What else would you get for the approximate $100 a day you spend on long-day care? Photo: Getty Images
Recently I have come across many discussions about the high cost of childcare, and for a good long while I have held my tongue, but I have to say I think childcare is pretty cheap.
Well, value for money at least. What else would you get for the approximate $100 a day you spend on long-day care? A visit to the osteopath. Forty minutes with a psychologist. Dinner.
We are handing these people the responsibility for our most precious living things, sometimes for a ten-hour day. They are safe, amused, educated and, if we are really lucky, start taking an interest in toilet training. Frankly, I am surprised the issue of cost even comes up.
This is not to trivialise families who rely on childcare to make ends meet – and there are government subsidies and allowances that address this -- but a lot of those I have heard complaining are in childcare by choice. Perhaps spiraling childcare costs are a good time to question how we use this service.
Initially, my wife and I did not have a long enough discussion about our need for it. She returned to work for two days a week after both our kids turned one -- because she thought I wanted her to and because I thought she wanted to. The money helped but was not a primary factor because, once you throw multiple kids into the mix, childcare can make parents think twice about whether the cost and effort is worth it financially.
But that is a good thing. For families who have the luxury of choice I think childcare should be at a price point that makes you think twice, because I have never been able to shake the feeling that it is unnatural dropping a baby off for eight hours a day with strangers. I do it, but I have always been the soft one, the one that takes days off sick when they have the sniffles (trying to gauge whether their snot is the right shade of green to be excluded, only to turn up other days to the centre with a healthy child who has to ward off rivers of verdant mucus), the one who shuffles hours around to pick them up early if they ask in the right doe-eyed fashion. I admit I have childcare guilt.
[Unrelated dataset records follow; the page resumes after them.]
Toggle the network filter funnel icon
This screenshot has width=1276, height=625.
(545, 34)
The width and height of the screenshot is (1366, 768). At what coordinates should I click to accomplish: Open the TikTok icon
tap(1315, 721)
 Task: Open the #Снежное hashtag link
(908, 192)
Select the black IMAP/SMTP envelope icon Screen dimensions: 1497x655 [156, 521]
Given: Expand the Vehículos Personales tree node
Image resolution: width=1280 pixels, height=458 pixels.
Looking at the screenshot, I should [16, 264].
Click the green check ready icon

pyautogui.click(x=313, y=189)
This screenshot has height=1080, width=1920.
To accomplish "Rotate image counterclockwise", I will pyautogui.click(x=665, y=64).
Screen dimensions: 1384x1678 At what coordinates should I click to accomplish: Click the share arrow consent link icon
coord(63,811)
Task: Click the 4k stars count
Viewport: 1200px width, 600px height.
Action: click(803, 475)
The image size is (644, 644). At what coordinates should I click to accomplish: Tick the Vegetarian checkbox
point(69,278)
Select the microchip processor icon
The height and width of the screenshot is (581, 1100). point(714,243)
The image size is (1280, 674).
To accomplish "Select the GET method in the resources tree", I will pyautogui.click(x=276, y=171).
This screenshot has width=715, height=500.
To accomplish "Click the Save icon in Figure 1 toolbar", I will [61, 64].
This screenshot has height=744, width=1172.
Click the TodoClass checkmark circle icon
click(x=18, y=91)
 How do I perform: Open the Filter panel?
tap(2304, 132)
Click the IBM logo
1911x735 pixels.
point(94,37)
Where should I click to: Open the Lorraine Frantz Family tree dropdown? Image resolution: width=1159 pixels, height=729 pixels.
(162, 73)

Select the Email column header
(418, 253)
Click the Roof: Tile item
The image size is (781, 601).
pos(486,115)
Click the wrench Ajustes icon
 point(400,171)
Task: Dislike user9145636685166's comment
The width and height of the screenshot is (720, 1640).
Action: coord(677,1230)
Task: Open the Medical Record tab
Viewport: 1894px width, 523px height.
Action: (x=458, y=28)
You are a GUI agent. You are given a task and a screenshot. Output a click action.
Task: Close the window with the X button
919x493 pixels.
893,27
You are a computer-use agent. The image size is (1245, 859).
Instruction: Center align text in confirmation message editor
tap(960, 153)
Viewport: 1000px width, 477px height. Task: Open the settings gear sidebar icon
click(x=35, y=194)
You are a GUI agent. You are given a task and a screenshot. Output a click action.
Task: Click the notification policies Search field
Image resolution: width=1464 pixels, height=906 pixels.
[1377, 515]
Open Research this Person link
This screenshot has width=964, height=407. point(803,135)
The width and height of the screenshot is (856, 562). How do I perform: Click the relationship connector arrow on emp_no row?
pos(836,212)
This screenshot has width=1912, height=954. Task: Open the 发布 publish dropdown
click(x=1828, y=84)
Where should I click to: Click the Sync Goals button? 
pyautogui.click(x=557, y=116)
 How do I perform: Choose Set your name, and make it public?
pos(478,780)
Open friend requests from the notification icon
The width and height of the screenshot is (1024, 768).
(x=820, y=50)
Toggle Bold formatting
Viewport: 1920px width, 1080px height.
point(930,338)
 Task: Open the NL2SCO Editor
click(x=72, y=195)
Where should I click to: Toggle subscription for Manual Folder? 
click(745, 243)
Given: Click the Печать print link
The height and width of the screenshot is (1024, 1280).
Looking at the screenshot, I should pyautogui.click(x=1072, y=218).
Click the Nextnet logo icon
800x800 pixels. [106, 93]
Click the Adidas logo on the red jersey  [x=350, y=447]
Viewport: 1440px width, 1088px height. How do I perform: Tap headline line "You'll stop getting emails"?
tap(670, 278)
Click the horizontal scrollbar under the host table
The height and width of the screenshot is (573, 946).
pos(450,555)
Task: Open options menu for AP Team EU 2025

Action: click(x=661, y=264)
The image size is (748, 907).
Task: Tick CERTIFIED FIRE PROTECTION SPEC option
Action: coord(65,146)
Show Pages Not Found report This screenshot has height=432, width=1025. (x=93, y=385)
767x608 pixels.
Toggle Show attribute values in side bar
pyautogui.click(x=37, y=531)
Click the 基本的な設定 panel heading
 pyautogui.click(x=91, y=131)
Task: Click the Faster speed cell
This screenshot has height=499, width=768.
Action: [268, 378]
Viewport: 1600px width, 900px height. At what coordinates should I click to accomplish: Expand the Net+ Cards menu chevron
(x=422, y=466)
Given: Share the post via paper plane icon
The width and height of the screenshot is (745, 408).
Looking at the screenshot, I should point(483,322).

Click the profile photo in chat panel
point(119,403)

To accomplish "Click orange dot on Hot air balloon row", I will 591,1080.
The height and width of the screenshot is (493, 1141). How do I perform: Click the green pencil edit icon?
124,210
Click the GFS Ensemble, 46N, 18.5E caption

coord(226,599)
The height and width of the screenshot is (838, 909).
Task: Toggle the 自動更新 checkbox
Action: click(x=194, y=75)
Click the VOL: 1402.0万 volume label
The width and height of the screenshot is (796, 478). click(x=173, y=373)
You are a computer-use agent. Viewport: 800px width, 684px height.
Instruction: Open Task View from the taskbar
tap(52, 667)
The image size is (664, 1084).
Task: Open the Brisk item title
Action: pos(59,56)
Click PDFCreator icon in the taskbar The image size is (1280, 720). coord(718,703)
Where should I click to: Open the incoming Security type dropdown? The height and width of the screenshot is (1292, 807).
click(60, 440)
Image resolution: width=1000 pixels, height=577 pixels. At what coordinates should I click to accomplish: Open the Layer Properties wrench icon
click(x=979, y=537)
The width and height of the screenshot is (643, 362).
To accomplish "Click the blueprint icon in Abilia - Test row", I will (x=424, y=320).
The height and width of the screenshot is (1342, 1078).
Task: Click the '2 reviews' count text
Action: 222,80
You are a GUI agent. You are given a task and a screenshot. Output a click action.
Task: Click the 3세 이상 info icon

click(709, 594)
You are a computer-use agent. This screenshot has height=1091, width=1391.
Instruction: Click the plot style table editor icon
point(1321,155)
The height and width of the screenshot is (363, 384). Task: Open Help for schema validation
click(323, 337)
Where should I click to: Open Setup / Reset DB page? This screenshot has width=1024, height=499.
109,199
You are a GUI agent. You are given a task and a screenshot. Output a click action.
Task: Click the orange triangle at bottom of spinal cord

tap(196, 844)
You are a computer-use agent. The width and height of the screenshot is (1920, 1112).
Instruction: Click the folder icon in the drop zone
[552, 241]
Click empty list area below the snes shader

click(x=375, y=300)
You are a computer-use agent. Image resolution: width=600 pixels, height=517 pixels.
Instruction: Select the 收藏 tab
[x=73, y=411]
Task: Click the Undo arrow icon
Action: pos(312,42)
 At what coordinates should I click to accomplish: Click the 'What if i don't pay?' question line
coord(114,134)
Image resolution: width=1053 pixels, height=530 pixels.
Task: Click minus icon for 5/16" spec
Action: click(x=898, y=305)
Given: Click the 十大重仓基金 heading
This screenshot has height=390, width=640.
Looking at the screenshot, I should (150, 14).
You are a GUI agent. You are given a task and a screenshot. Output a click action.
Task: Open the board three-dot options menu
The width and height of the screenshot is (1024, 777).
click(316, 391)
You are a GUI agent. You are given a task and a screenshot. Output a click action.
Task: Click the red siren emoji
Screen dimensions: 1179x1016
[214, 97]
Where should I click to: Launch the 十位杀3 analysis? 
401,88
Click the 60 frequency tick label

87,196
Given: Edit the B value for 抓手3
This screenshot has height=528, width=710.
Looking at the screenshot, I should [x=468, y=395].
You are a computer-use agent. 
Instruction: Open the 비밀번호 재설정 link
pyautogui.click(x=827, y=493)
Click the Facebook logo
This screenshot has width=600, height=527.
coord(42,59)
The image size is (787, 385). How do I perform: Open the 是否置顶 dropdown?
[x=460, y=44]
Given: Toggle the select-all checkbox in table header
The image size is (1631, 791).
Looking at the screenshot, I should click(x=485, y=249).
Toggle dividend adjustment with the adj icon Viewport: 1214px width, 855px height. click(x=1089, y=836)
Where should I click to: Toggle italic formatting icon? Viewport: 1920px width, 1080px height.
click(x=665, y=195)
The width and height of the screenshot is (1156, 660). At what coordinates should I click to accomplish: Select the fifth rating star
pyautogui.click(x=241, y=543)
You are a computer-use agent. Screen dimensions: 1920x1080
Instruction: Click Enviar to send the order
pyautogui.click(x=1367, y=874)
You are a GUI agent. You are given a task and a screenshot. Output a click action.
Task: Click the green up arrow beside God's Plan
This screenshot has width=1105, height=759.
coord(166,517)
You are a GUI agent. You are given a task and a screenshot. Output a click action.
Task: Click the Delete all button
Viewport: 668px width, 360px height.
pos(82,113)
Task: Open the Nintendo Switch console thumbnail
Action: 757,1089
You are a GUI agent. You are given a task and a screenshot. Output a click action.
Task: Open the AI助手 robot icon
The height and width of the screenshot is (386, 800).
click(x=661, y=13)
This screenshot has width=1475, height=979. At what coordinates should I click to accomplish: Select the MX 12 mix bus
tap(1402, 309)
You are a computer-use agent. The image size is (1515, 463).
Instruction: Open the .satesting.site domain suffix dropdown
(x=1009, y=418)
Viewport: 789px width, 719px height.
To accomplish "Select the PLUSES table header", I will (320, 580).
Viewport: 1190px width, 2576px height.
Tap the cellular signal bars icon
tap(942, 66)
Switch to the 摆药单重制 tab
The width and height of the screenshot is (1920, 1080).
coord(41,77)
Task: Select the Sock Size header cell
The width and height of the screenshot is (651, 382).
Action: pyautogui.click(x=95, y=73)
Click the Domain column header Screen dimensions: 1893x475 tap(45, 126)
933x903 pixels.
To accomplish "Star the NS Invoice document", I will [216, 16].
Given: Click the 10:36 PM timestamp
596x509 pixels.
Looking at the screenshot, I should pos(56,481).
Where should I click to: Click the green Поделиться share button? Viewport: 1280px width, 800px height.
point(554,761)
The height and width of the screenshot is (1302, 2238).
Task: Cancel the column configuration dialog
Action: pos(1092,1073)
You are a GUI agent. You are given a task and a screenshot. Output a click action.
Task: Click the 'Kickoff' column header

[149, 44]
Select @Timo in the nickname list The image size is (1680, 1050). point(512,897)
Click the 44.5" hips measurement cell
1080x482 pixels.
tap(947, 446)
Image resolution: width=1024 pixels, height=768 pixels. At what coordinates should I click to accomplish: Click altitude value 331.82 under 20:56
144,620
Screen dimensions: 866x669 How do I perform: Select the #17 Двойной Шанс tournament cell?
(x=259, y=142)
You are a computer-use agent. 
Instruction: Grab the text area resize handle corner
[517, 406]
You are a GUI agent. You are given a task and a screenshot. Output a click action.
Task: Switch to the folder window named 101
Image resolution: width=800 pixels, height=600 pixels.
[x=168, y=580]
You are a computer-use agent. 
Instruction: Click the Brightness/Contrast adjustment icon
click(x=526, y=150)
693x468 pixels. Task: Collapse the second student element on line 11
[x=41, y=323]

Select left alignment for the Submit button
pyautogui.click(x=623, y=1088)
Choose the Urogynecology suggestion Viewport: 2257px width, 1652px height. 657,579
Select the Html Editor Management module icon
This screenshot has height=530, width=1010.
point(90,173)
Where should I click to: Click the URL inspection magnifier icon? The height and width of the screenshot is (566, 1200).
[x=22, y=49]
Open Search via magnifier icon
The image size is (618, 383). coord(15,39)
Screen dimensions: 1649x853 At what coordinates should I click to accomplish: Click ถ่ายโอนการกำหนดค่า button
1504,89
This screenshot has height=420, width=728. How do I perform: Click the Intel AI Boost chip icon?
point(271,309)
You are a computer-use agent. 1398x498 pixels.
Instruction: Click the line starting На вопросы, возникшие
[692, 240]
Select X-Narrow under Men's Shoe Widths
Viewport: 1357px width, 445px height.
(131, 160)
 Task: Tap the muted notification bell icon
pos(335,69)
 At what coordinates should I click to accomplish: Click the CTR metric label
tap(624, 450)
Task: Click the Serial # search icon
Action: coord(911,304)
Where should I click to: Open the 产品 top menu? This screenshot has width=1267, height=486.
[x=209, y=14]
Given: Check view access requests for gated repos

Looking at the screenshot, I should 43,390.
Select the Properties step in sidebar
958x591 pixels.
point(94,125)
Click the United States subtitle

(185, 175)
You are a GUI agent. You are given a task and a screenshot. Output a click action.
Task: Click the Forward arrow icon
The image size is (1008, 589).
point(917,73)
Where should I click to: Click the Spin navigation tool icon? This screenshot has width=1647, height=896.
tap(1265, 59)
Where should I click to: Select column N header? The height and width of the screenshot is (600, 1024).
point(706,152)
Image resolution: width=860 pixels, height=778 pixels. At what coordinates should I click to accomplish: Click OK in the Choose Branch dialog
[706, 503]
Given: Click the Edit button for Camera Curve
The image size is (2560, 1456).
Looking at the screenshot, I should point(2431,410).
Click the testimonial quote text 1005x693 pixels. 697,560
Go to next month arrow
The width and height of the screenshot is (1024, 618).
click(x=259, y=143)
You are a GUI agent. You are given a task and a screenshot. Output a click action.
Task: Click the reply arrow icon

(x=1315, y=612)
Speaking recently to author and early childhood nurse Robin Barker for an article cemented it for me: she believes a couple of days in long-day care is fine but full-time care is not an ideal experience for a child. And it makes sense, if your kid is in full time care then over a seven-day period someone interacts with your child more than you do. At this point maybe we should be questioning the reasons behind full time childcare: is it a financial necessity, is it due to an inflexible employer, is it to keep up your skills set – or is it just to afford an iPad?
I am not buying into the mother-guilt argument here, if anything I would like to stir up some father guilt; flexibility in the workplace is enshrined in law these days, so come on dads – use it.
And I'm not childcare bashing either because the mental break, the development and little things like the incredible yearly scrapbook our centre provides have been fantastic. But I wonder how many families have just fallen into their childcare arrangement as we did ours.
This hardening of my childcare view has coincided with our two-year-old, Rafferty, taking a set against daycare. We have been lucky with our kids, there has been little crying, but recently Raff has dropped a quivering bottom lip and suppressed tears. When I have the luxury of time (and because of the aforementioned softness), I have left the centre and taken him out for a babycino, a biscuit and a bit of TLC -- but on the mornings I couldn't stay his regular carers have been amazing. Worth every cent we pay and more.
So, if it is not breadline stuff, I would like to hear more dinner party chatter focussing on the creative use of childcare rather than just the price rises. I would like to see less discussion of the monetary cost and more consideration of the emotional cost.
Childcare is a valuable service but it is also a luxury, handing off our kids to go on to pursue financial goals that may not put us in the global “1 per cent” but certainly put us at the pointy end of privilege. It’s just a few short years of their lives and when I see the number of kids hanging on the childcare centre gate waiting for Mum or Dad then I can’t help thinking that a rethink of how we use childcare – and the things we complain about -- would be right on the money.